Pertemuan tersebut dihadiri oleh perwakilan tokoh agama Islam, Hindu, serta aliran kepercayaan, yang juga mencakup ormas Islam terkemuka di Kutorojo seperti NU, Muhammadiyah, dan LDII. Selain itu turut hadir Perwakilan Kementerian Agama Kabupaten Pekalongan, Dinas Koperasi Kabupaten Pekalongan serta LP2M UIN Gus Dur Pekalongan.
Prof. Imam Kanafi selaku Ketua LP2M UIN Gus Dur Pekalongan dengan lugas menyatakan dukungan terhadap program penguatan moderasi beragama melalui pembentukan kampung moderasi beragama.
Menyusul pernyataan Prof. Kanafi, Dr. Nanang Hasan Susanto, Kepala Pusat Moderasi Beragama, menegaskan bahwa kegiatan ini adalah tindak lanjut dari dialog lintas agama sebelumnya. Beliau menekankan perlunya kerjasama nyata untuk menyelesaikan masalah sehari-hari, yang pada gilirannya akan mempererat harmoni antar agama. Nanang menyoroti pentingnya interaksi intensif sehari-hari sebagai kunci terbentuknya harmoni alami, yang mampu mengurangi prasangka antar umat beragama.
Bapak Yasir, perwakilan Kementerian Agama Kabupaten Pekalongan, juga memberikan dukungan penuh terhadap pembentukan kampung moderasi beragama di Desa Kutorojo. Desa ini dipilih karena telah memenuhi kriteria sebagai kampung moderasi beragama, dengan adanya masyarakat multikultural dan dua tempat ibadah utama, yakni masjid dan pura.
Selain program kampung moderasi beragama, kegiatan ini juga diramaikan oleh Dinas Koperasi Kabupaten Pekalongan. Bani Prayogi, perwakilan dari Dinas Koperasi, memberikan informasi penting mengenai pembentukan koperasi.

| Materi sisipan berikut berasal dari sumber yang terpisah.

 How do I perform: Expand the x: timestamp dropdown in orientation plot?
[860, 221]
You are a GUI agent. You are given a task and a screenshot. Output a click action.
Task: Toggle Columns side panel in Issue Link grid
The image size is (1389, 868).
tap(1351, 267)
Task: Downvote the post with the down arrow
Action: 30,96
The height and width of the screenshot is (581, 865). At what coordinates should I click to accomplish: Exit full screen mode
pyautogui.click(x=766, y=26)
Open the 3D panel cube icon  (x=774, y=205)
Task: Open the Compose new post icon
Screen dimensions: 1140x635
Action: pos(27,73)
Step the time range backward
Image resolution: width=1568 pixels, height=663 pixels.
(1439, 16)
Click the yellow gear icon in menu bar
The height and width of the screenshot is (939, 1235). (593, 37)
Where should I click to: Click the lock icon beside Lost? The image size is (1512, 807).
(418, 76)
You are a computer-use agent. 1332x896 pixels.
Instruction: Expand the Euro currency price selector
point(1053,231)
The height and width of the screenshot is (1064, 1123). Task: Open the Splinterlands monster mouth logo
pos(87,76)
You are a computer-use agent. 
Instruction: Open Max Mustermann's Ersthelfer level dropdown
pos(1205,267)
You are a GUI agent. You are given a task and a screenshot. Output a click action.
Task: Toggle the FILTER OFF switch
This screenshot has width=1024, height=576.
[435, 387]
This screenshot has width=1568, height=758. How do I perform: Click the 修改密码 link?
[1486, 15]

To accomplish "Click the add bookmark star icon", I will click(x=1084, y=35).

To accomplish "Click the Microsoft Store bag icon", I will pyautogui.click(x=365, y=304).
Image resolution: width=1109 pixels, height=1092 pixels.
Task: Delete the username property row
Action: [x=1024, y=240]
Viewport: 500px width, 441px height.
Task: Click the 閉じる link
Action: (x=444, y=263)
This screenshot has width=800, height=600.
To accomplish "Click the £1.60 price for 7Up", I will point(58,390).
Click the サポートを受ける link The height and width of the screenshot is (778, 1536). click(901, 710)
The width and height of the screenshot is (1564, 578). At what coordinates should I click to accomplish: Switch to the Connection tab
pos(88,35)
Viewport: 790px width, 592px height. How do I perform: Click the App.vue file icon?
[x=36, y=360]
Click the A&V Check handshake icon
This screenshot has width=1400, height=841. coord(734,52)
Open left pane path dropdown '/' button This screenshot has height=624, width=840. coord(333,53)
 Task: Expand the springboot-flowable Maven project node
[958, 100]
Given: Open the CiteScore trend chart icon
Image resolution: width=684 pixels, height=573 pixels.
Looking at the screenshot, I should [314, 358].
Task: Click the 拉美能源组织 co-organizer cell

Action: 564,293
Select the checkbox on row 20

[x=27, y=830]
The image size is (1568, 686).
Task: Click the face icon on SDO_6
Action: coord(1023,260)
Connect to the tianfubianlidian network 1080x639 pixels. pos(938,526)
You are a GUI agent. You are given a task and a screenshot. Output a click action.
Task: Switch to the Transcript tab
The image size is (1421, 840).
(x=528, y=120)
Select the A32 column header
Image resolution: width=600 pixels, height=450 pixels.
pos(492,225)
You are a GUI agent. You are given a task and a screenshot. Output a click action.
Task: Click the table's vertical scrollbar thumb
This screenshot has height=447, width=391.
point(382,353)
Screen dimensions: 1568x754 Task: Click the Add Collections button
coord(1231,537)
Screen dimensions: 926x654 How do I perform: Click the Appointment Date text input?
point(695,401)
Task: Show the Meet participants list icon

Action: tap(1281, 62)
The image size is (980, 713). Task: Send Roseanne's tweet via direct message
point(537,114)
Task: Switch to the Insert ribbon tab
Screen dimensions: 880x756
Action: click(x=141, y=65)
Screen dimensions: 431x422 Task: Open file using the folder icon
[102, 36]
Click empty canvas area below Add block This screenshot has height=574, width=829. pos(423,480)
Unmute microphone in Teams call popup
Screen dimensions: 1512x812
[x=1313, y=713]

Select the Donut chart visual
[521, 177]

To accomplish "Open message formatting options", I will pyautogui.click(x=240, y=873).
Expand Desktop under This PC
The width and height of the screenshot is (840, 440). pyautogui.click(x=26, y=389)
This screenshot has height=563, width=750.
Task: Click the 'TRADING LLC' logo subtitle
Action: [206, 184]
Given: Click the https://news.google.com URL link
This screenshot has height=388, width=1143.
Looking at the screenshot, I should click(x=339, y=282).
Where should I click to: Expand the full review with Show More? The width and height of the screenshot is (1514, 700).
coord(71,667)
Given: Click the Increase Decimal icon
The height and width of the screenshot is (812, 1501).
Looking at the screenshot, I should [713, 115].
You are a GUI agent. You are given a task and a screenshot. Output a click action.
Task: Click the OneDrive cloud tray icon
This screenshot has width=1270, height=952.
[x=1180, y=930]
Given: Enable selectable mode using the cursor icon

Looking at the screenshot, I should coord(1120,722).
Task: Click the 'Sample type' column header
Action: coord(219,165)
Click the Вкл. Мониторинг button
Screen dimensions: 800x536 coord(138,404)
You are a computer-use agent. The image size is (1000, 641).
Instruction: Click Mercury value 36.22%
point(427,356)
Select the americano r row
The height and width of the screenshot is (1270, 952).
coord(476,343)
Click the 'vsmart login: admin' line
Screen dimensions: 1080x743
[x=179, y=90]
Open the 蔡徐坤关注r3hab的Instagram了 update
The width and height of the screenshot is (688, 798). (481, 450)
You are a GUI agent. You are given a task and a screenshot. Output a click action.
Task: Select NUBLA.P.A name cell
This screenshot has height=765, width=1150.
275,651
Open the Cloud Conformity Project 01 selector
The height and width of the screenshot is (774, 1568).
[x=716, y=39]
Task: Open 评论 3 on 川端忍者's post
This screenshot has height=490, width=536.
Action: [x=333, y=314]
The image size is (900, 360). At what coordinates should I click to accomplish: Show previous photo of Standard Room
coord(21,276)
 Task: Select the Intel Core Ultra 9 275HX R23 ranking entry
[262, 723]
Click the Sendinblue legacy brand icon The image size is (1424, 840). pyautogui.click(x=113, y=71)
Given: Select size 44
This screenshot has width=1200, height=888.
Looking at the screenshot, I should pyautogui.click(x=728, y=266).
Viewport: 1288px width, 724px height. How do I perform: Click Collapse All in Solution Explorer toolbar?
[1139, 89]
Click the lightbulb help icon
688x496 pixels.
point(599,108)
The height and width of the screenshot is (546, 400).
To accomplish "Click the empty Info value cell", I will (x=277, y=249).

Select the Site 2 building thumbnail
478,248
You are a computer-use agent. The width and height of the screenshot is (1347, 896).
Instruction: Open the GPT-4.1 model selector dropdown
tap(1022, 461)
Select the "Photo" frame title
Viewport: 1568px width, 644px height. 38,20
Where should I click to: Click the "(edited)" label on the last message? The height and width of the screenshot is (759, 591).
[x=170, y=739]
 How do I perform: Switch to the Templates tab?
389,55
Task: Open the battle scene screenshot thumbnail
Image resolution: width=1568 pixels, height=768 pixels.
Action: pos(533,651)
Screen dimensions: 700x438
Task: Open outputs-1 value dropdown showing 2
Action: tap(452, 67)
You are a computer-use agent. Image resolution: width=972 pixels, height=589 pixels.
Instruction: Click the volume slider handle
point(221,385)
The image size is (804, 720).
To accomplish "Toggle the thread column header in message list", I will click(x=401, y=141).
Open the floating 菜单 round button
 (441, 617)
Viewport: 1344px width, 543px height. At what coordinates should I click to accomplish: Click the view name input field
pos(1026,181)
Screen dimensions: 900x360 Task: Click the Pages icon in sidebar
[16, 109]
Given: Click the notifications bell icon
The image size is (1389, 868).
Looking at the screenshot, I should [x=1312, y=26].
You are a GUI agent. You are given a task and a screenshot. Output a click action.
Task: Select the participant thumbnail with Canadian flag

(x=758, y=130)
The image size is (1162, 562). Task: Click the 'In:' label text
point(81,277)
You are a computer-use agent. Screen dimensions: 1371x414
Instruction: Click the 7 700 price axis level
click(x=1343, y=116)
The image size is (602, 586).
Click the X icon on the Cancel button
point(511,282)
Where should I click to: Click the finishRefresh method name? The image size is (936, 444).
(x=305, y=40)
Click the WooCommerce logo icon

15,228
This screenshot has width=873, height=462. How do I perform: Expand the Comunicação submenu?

Hal ini dilatarbelakangi oleh ketiadaan koperasi di Desa Kutorojo, yang menjadi perhatian bersama dalam upaya meningkatkan kesejahteraan masyarakat.
Dalam sambutannya, Kepala Desa Kutorojo, Dulajat, menyampaikan apresiasi yang tinggi terhadap program yang digulirkan oleh UIN Gus Dur Pekalongan. Ia berharap program pembentukan kampung moderasi beragama dan koperasi akan mampu meningkatkan toleransi antar umat beragama, menggerakkan perekonomian penduduk, serta memperkuat hubungan baik antara Desa Kutorojo dan UIN Gus Dur Pekalongan.